What you are asked to do
Make a verbatim transcription of the records, without the pictures.
== Data for this task
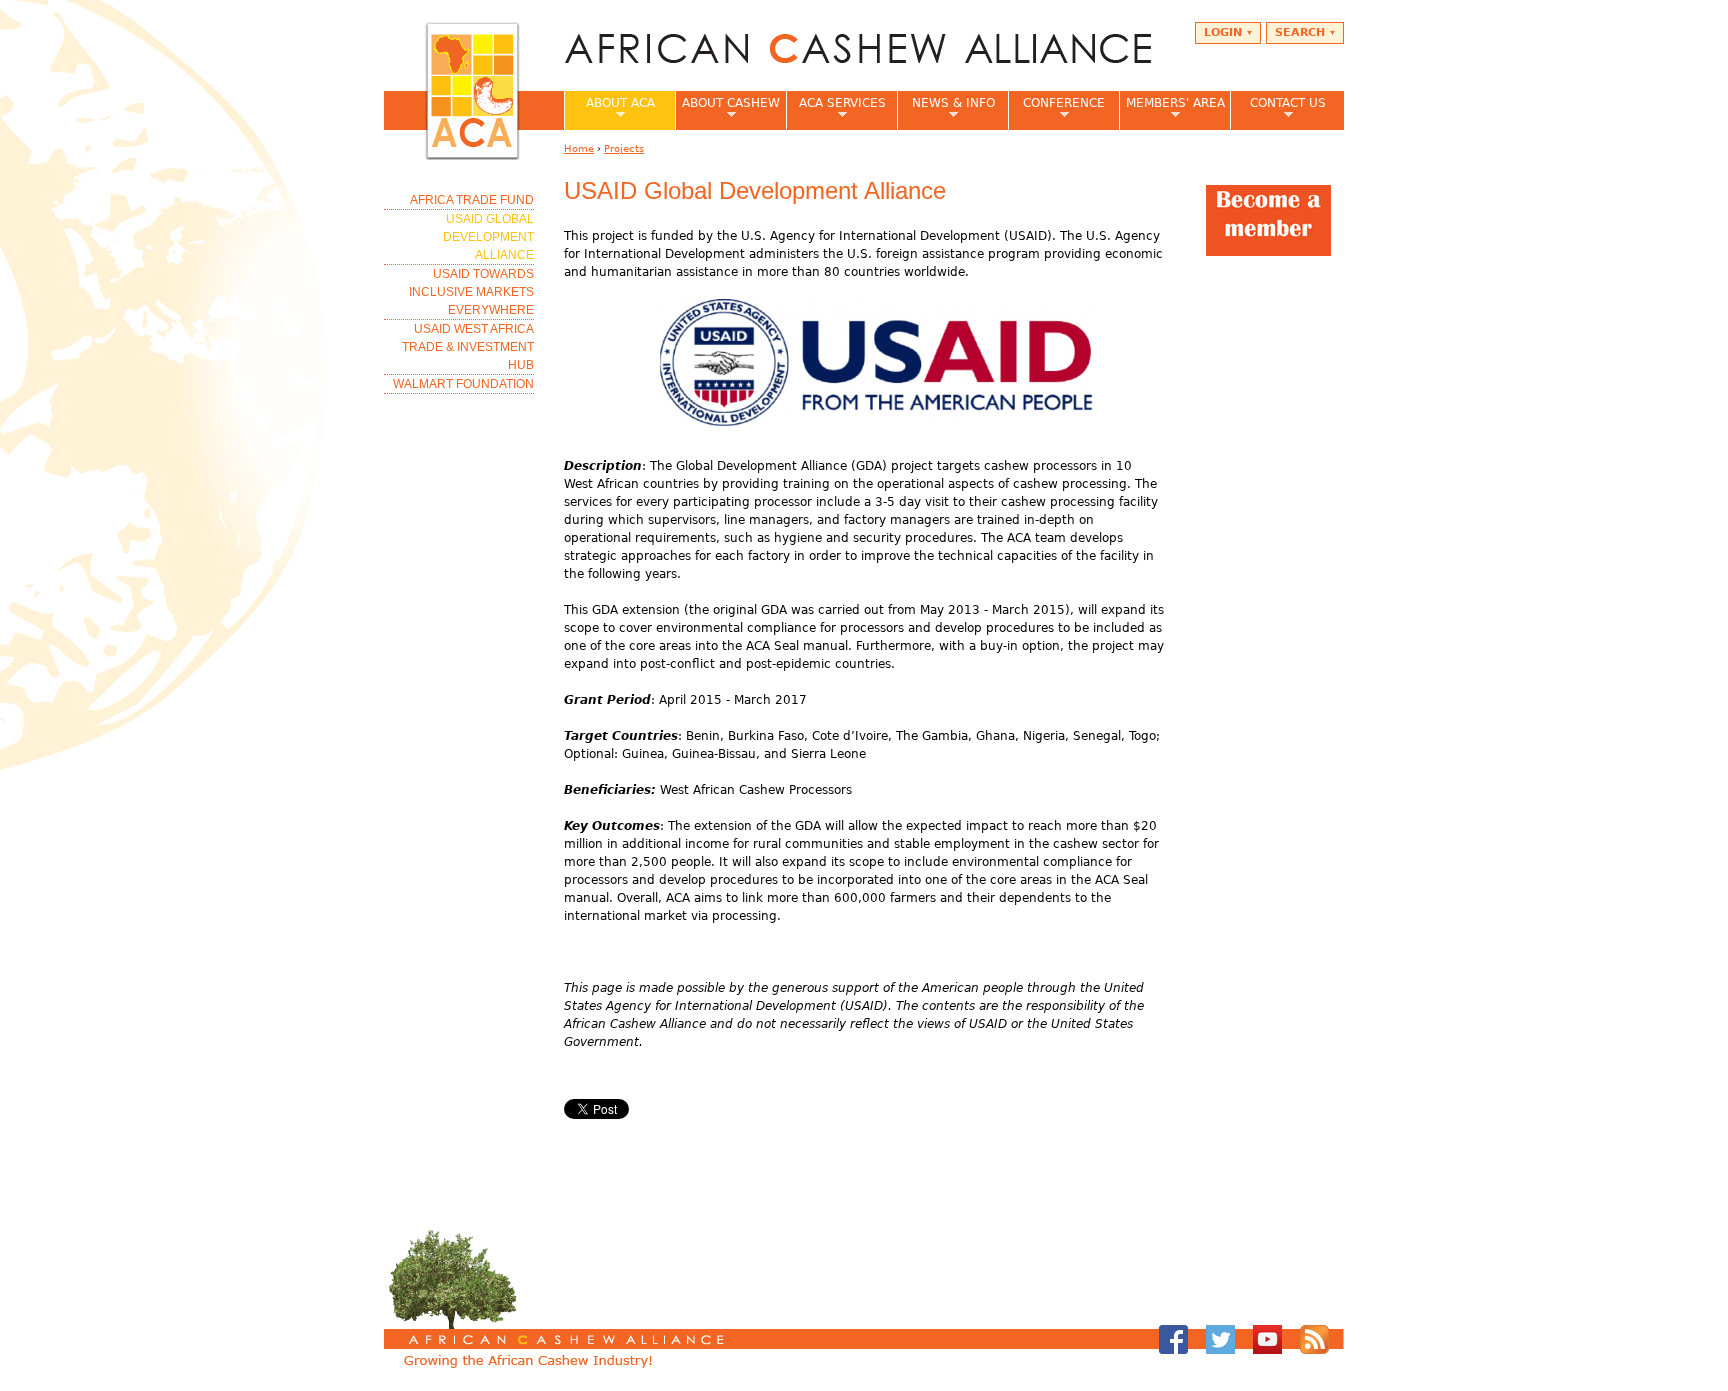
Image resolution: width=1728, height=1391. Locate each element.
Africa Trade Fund (472, 200)
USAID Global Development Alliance (488, 237)
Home (579, 148)
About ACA (609, 109)
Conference (1056, 109)
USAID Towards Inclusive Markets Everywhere (471, 292)
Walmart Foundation (463, 384)
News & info (946, 109)
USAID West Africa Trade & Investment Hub (468, 347)
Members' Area (1172, 109)
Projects (624, 148)
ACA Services (836, 109)
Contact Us (1278, 109)
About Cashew (727, 109)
====
Completed exercise
Image resolution: width=1728, height=1391. Locate each element.
Africa Trade Fund (472, 200)
USAID Global Development Alliance (488, 237)
Home (579, 148)
About ACA (609, 109)
Conference (1056, 109)
USAID Towards Inclusive Markets Everywhere (471, 292)
Walmart Foundation (463, 384)
News & info (946, 109)
USAID West Africa Trade & Investment Hub (468, 347)
Members' Area (1172, 109)
Projects (624, 148)
ACA Services (836, 109)
Contact Us (1278, 109)
About Cashew (727, 109)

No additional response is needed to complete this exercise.